— START OF Task inputs —
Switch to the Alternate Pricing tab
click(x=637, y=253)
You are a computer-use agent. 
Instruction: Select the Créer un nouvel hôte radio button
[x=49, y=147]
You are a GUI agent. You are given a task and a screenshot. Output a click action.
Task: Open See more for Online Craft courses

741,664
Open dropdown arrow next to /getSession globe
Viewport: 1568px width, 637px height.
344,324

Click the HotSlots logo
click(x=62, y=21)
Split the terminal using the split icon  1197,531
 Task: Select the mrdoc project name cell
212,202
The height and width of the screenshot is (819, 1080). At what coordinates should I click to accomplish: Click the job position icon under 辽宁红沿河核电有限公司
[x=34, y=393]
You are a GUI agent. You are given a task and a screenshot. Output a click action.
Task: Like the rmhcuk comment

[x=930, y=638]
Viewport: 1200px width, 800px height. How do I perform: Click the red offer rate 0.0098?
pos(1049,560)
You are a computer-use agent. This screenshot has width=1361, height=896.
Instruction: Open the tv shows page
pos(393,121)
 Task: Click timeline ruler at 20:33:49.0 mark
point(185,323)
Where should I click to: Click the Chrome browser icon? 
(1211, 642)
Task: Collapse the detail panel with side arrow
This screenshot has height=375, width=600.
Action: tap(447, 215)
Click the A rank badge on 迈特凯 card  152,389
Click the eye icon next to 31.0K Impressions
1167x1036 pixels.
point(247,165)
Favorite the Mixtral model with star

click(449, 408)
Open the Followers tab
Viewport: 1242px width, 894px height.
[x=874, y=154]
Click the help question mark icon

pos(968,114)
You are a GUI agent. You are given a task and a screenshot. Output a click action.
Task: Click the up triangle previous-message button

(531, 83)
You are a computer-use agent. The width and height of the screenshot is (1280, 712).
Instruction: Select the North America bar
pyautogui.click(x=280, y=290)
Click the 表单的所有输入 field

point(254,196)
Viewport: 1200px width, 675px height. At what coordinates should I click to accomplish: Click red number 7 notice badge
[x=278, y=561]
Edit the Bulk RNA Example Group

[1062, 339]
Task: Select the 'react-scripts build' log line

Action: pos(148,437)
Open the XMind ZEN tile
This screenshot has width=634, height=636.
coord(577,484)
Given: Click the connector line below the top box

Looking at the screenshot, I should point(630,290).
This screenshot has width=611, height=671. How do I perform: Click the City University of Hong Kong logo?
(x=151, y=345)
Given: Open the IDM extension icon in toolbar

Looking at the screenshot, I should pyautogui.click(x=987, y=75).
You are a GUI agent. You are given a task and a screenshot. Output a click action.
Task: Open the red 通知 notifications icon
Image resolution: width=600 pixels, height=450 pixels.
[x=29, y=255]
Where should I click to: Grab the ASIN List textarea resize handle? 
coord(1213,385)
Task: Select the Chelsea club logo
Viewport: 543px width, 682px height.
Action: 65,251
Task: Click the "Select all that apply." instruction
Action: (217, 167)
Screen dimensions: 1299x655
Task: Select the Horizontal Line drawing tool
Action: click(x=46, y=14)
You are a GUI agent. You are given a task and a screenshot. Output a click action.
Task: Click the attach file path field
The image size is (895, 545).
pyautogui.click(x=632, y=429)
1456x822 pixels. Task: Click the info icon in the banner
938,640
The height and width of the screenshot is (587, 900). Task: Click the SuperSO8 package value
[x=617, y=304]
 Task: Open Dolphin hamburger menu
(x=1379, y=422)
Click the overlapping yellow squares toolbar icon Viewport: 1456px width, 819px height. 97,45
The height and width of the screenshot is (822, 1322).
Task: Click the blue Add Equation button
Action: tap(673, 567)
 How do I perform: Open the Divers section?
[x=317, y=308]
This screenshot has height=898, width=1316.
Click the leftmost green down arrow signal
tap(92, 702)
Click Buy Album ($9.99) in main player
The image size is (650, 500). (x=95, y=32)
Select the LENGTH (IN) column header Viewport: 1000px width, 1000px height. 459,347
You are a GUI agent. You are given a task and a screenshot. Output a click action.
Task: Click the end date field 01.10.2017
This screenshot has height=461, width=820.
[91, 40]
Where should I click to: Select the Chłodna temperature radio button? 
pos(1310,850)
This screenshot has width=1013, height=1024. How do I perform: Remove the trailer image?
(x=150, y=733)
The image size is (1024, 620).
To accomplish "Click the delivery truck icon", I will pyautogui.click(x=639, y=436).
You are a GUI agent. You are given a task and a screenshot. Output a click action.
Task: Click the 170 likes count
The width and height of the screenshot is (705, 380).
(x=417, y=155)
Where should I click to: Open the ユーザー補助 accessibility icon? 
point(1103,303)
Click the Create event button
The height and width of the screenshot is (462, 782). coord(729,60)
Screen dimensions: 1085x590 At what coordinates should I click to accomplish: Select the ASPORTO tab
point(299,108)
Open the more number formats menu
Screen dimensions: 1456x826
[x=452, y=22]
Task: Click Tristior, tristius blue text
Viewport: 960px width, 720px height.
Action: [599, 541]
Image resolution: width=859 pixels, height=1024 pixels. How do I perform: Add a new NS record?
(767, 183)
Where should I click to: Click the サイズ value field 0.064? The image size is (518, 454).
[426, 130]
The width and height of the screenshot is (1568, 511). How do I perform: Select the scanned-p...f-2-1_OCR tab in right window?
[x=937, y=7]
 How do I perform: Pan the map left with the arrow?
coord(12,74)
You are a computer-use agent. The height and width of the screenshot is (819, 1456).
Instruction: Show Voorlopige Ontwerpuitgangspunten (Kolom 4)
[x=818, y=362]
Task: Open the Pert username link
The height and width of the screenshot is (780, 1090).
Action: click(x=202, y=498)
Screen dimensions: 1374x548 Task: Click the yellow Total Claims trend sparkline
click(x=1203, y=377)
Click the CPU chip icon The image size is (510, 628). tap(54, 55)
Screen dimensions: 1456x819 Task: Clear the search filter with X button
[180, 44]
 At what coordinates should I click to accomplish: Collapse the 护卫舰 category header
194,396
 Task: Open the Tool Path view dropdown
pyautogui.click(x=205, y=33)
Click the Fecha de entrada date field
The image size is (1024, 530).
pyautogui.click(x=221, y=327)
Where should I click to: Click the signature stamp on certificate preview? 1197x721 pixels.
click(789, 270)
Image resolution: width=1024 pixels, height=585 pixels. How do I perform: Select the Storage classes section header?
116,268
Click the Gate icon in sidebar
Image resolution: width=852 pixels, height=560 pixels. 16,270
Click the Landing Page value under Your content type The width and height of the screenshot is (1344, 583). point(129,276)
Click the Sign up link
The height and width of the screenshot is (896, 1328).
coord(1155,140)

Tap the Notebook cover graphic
— END OF Task inputs —
*Job:* Reproduce all of the records above line for line, with no changes.

*Answer:*
Switch to the Alternate Pricing tab
click(x=637, y=253)
You are a computer-use agent. 
Instruction: Select the Créer un nouvel hôte radio button
[x=49, y=147]
You are a GUI agent. You are given a task and a screenshot. Output a click action.
Task: Open See more for Online Craft courses

741,664
Open dropdown arrow next to /getSession globe
Viewport: 1568px width, 637px height.
344,324

Click the HotSlots logo
click(x=62, y=21)
Split the terminal using the split icon  1197,531
 Task: Select the mrdoc project name cell
212,202
The height and width of the screenshot is (819, 1080). At what coordinates should I click to accomplish: Click the job position icon under 辽宁红沿河核电有限公司
[x=34, y=393]
You are a GUI agent. You are given a task and a screenshot. Output a click action.
Task: Like the rmhcuk comment

[x=930, y=638]
Viewport: 1200px width, 800px height. How do I perform: Click the red offer rate 0.0098?
pos(1049,560)
You are a computer-use agent. This screenshot has width=1361, height=896.
Instruction: Open the tv shows page
pos(393,121)
 Task: Click timeline ruler at 20:33:49.0 mark
point(185,323)
Where should I click to: Click the Chrome browser icon? 
(1211, 642)
Task: Collapse the detail panel with side arrow
This screenshot has height=375, width=600.
Action: tap(447, 215)
Click the A rank badge on 迈特凯 card  152,389
Click the eye icon next to 31.0K Impressions
1167x1036 pixels.
point(247,165)
Favorite the Mixtral model with star

click(449, 408)
Open the Followers tab
Viewport: 1242px width, 894px height.
[x=874, y=154]
Click the help question mark icon

pos(968,114)
You are a GUI agent. You are given a task and a screenshot. Output a click action.
Task: Click the up triangle previous-message button

(531, 83)
You are a computer-use agent. The width and height of the screenshot is (1280, 712).
Instruction: Select the North America bar
pyautogui.click(x=280, y=290)
Click the 表单的所有输入 field

point(254,196)
Viewport: 1200px width, 675px height. At what coordinates should I click to accomplish: Click red number 7 notice badge
[x=278, y=561]
Edit the Bulk RNA Example Group

[1062, 339]
Task: Select the 'react-scripts build' log line

Action: pos(148,437)
Open the XMind ZEN tile
This screenshot has width=634, height=636.
coord(577,484)
Given: Click the connector line below the top box

Looking at the screenshot, I should point(630,290).
This screenshot has width=611, height=671. How do I perform: Click the City University of Hong Kong logo?
(x=151, y=345)
Given: Open the IDM extension icon in toolbar

Looking at the screenshot, I should pyautogui.click(x=987, y=75).
You are a GUI agent. You are given a task and a screenshot. Output a click action.
Task: Open the red 通知 notifications icon
Image resolution: width=600 pixels, height=450 pixels.
[x=29, y=255]
Where should I click to: Grab the ASIN List textarea resize handle? 
coord(1213,385)
Task: Select the Chelsea club logo
Viewport: 543px width, 682px height.
Action: 65,251
Task: Click the "Select all that apply." instruction
Action: (217, 167)
Screen dimensions: 1299x655
Task: Select the Horizontal Line drawing tool
Action: click(x=46, y=14)
You are a GUI agent. You are given a task and a screenshot. Output a click action.
Task: Click the attach file path field
The image size is (895, 545).
pyautogui.click(x=632, y=429)
1456x822 pixels. Task: Click the info icon in the banner
938,640
The height and width of the screenshot is (587, 900). Task: Click the SuperSO8 package value
[x=617, y=304]
 Task: Open Dolphin hamburger menu
(x=1379, y=422)
Click the overlapping yellow squares toolbar icon Viewport: 1456px width, 819px height. 97,45
The height and width of the screenshot is (822, 1322).
Task: Click the blue Add Equation button
Action: tap(673, 567)
 How do I perform: Open the Divers section?
[x=317, y=308]
This screenshot has height=898, width=1316.
Click the leftmost green down arrow signal
tap(92, 702)
Click Buy Album ($9.99) in main player
The image size is (650, 500). (x=95, y=32)
Select the LENGTH (IN) column header Viewport: 1000px width, 1000px height. 459,347
You are a GUI agent. You are given a task and a screenshot. Output a click action.
Task: Click the end date field 01.10.2017
This screenshot has height=461, width=820.
[91, 40]
Where should I click to: Select the Chłodna temperature radio button? 
pos(1310,850)
This screenshot has width=1013, height=1024. How do I perform: Remove the trailer image?
(x=150, y=733)
The image size is (1024, 620).
To accomplish "Click the delivery truck icon", I will pyautogui.click(x=639, y=436).
You are a GUI agent. You are given a task and a screenshot. Output a click action.
Task: Click the 170 likes count
The width and height of the screenshot is (705, 380).
(x=417, y=155)
Where should I click to: Open the ユーザー補助 accessibility icon? 
point(1103,303)
Click the Create event button
The height and width of the screenshot is (462, 782). coord(729,60)
Screen dimensions: 1085x590 At what coordinates should I click to accomplish: Select the ASPORTO tab
point(299,108)
Open the more number formats menu
Screen dimensions: 1456x826
[x=452, y=22]
Task: Click Tristior, tristius blue text
Viewport: 960px width, 720px height.
Action: [599, 541]
Image resolution: width=859 pixels, height=1024 pixels. How do I perform: Add a new NS record?
(767, 183)
Where should I click to: Click the サイズ value field 0.064? The image size is (518, 454).
[426, 130]
The width and height of the screenshot is (1568, 511). How do I perform: Select the scanned-p...f-2-1_OCR tab in right window?
[x=937, y=7]
 How do I perform: Pan the map left with the arrow?
coord(12,74)
You are a computer-use agent. The height and width of the screenshot is (819, 1456).
Instruction: Show Voorlopige Ontwerpuitgangspunten (Kolom 4)
[x=818, y=362]
Task: Open the Pert username link
The height and width of the screenshot is (780, 1090).
Action: click(x=202, y=498)
Screen dimensions: 1374x548 Task: Click the yellow Total Claims trend sparkline
click(x=1203, y=377)
Click the CPU chip icon The image size is (510, 628). tap(54, 55)
Screen dimensions: 1456x819 Task: Clear the search filter with X button
[180, 44]
 At what coordinates should I click to accomplish: Collapse the 护卫舰 category header
194,396
 Task: Open the Tool Path view dropdown
pyautogui.click(x=205, y=33)
Click the Fecha de entrada date field
The image size is (1024, 530).
pyautogui.click(x=221, y=327)
Where should I click to: Click the signature stamp on certificate preview? 1197x721 pixels.
click(789, 270)
Image resolution: width=1024 pixels, height=585 pixels. How do I perform: Select the Storage classes section header?
116,268
Click the Gate icon in sidebar
Image resolution: width=852 pixels, height=560 pixels. 16,270
Click the Landing Page value under Your content type The width and height of the screenshot is (1344, 583). point(129,276)
Click the Sign up link
The height and width of the screenshot is (896, 1328).
coord(1155,140)

Tap the Notebook cover graphic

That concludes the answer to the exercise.